The char-CNN-FLAT-CRF model performed the best in the low-resource NER task for ESP, mainly due to its character-level convolutional embeddings, the ability of the FLAT structure to handle nested entities, and the global constraints of the CRF layer. The BERT-FLAT model, combining BERT’s pre-trained semantic information and the FLAT structure, demonstrated good recall value in low-resource tasks. The BERT-BiLSTM-CRF model leveraged BERT’s pretrained advantages and, despite some limitations in low-resource conditions, still outperformed models based solely on BiLSTM. In contrast, the BiLSTM-CRF model, due to its strong dependence on the corpus and lack of contextual semantic information, performed poorly in low-resource tasks.

Through ablation experiments, this paper finds that the CRF layer plays a significant role in enhancing model performance in the task of entity label prediction. The CRF layer effectively constrains the rationality of label sequences, ensuring that the generated label sequences comply with semantic and grammatical rules, thereby significantly improving the overall performance and stability of the model.

4.2. Discussion on the Recognition Capability of Rare Words and Nested Entities

By comparing the differences in accuracy of the models on the training and validation sets, it can be analyzed that the models’ abilities to handle nested entities and rare words in the NER of the ESP field are indeed different. This also effectively demonstrates that the model proposed in this paper has a clear advantage in this regard.

In the analysis of recognizing rare words and nested entities, the char-CNN-FLAT-CRF model performs excellently in the recognition tasks of component entities and fault entities. The component entities contain rich nested entity structures, while the fault entities include many rare words. This experiment demonstrates that the char-CNN-FLAT-CRF model has outperformed general NER models in these aspects.

For rare words and nested entities, the model demonstrates strong recognition capabilities through character-level convolutional embeddings and the FLAT structure. However, there is still room for improvement. In the task of recognizing fault entities, the complexity of rare words and nested structures continues to impact the model’s precision. This result indicates that the recognition of rare words remains a challenge under low-resource conditions.
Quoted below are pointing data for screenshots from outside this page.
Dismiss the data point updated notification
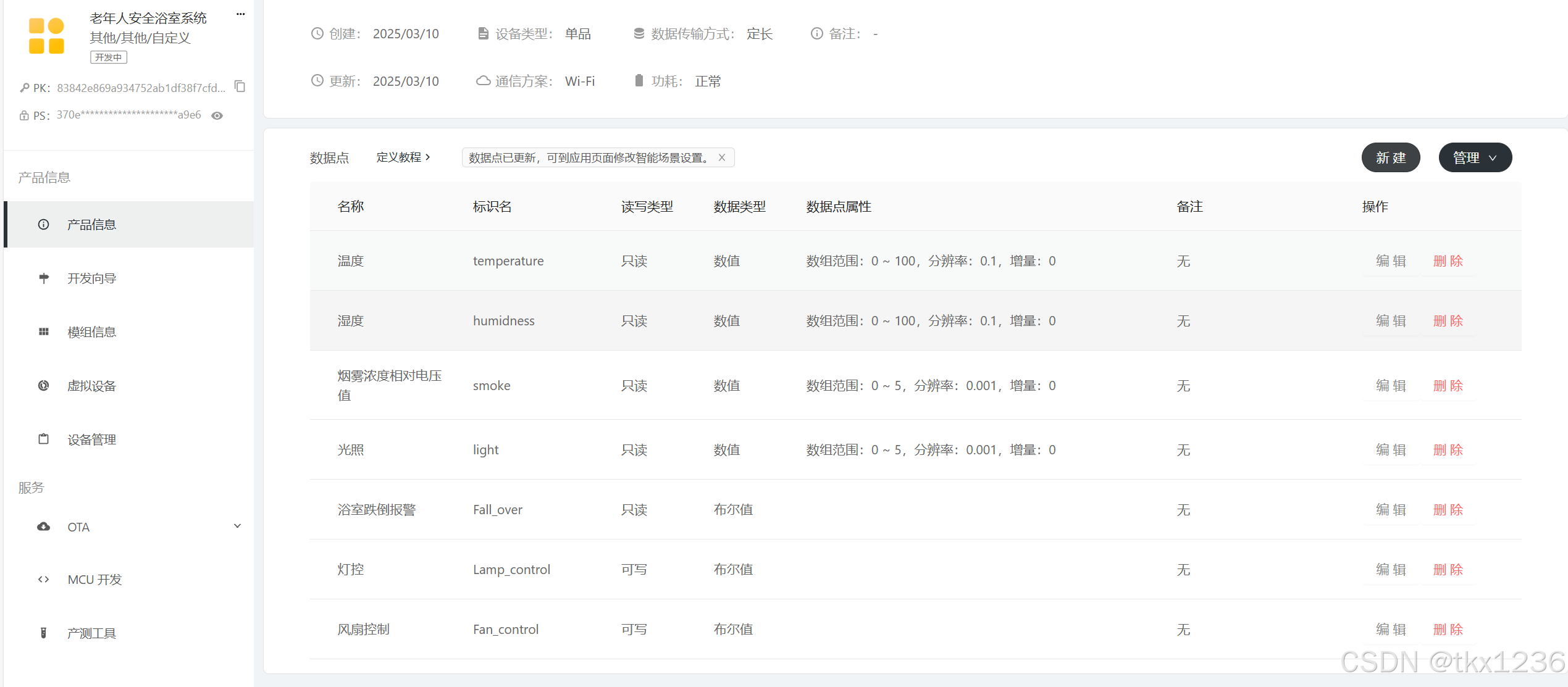The width and height of the screenshot is (1568, 687). (721, 157)
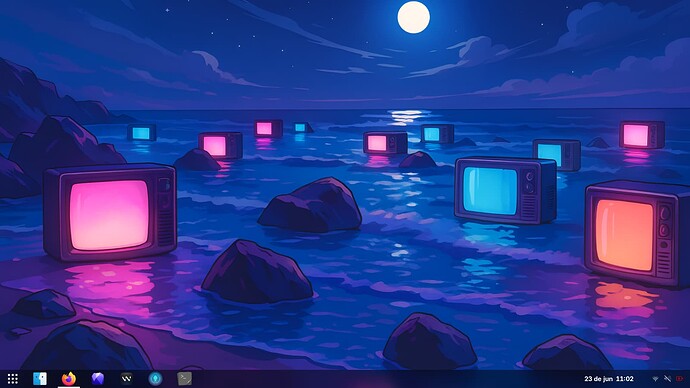This screenshot has height=388, width=690.
Task: Click the slashed mute tray icon
Action: pyautogui.click(x=668, y=379)
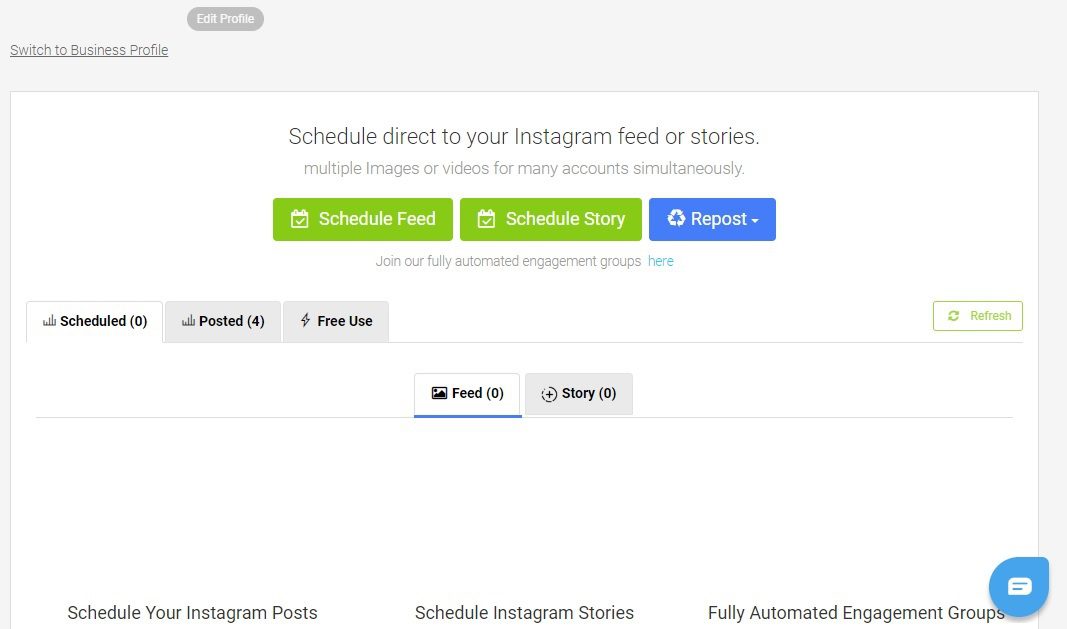Click the Edit Profile button
1067x629 pixels.
tap(225, 18)
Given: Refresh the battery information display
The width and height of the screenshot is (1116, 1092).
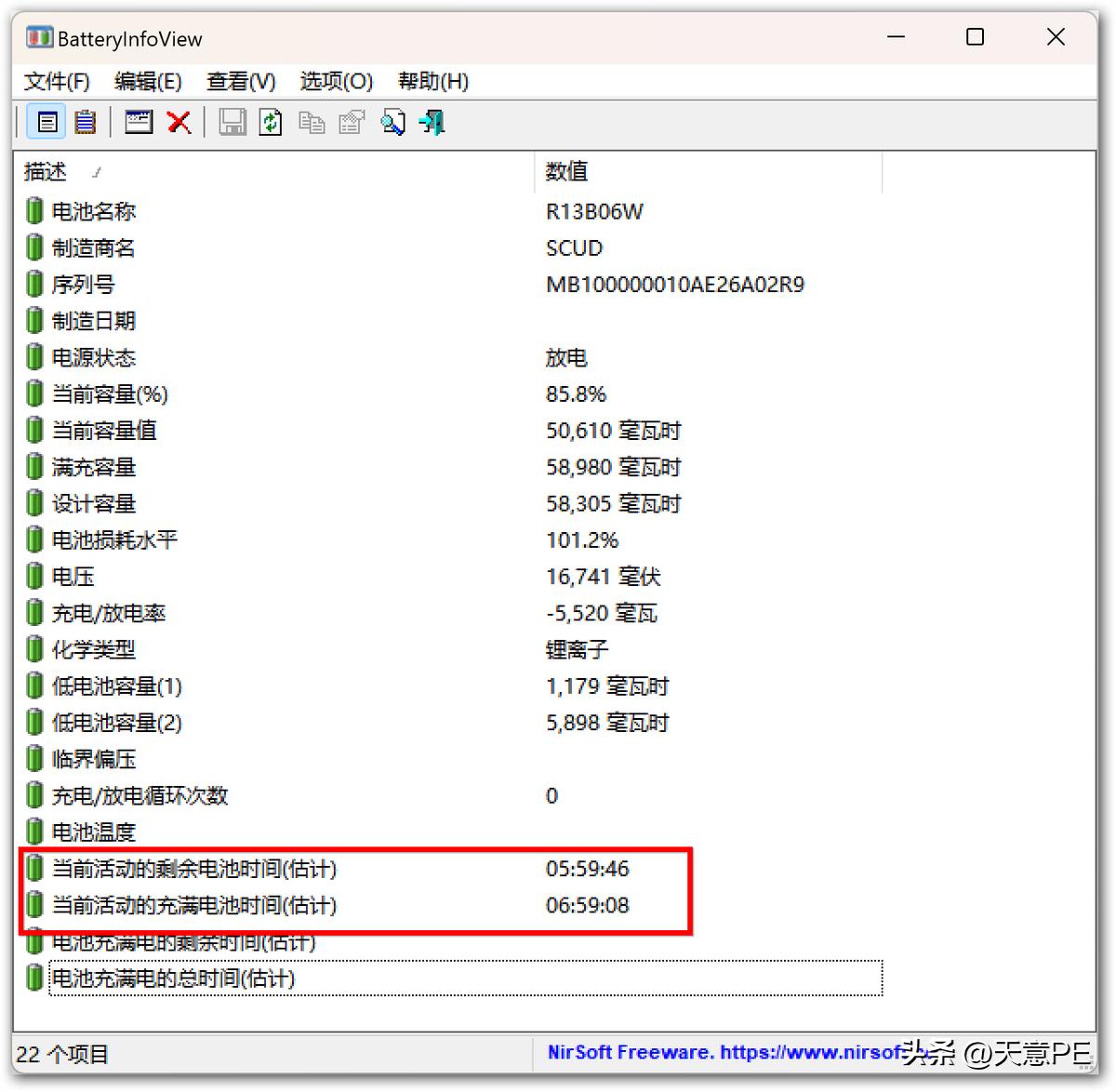Looking at the screenshot, I should click(271, 121).
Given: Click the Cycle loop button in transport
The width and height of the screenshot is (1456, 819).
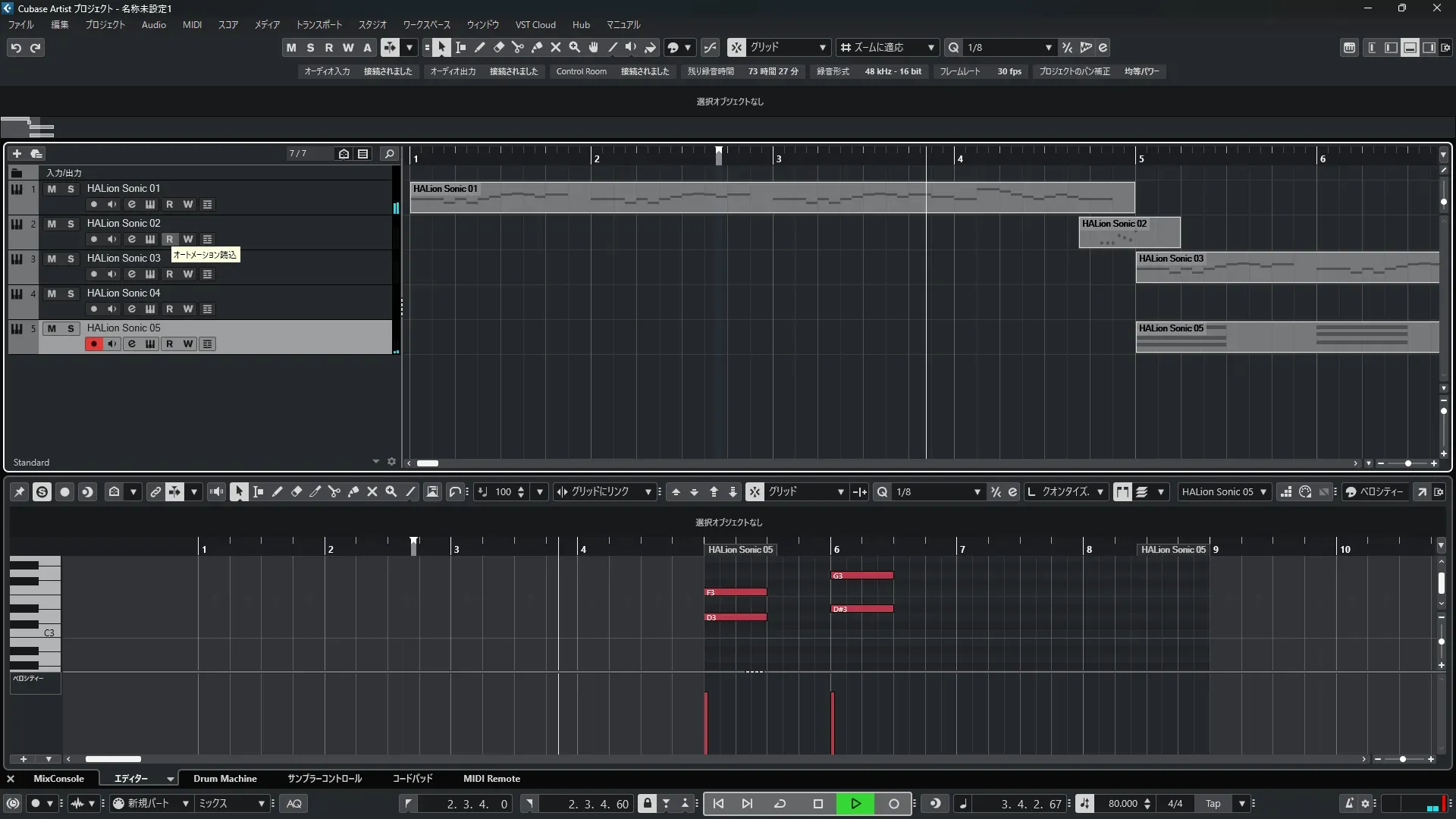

Future research could focus on further optimizing the model architecture or increasing the amount of training data to enhance the recognition performance of rare words and complex nested structures.

5. Conclusions

This paper proposes a low-resource NER model tailored for the ESP domain. By integrating char-CNN into the FLAT framework for convolutional character and word embeddings and combining it with a CRF layer and rule-matching mechanism, the model significantly enhances its ability to recognize rare words and nested entities, achieving remarkable results. The study demonstrates that the char-CNN-FLAT-CRF model excels in low-resource NER tasks, particularly in handling rare words and nested entities. This indicates that the model can offer an effective solution and valuable reference for other NER tasks facing insufficient corpus issues.